**EXERCISE DESCRIPTION:** The expected output is the exact lines from the one containing "This screenshot has height=246, width=384." through the end of the data, inclusive, and nothing else.

Stored data entries:
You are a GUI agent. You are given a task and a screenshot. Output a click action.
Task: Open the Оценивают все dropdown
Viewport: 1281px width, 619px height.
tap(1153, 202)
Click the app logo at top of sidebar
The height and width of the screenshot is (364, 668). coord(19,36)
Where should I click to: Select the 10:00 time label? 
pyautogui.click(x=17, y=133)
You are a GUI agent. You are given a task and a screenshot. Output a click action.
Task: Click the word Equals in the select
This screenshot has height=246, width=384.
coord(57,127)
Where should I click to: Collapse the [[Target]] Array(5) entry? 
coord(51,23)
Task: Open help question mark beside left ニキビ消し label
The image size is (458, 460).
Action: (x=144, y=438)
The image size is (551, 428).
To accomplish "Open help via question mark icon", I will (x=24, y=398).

**FINISHED TASK:**
This screenshot has height=246, width=384.
coord(57,127)
Where should I click to: Collapse the [[Target]] Array(5) entry? 
coord(51,23)
Task: Open help question mark beside left ニキビ消し label
The image size is (458, 460).
Action: (x=144, y=438)
The image size is (551, 428).
To accomplish "Open help via question mark icon", I will (x=24, y=398).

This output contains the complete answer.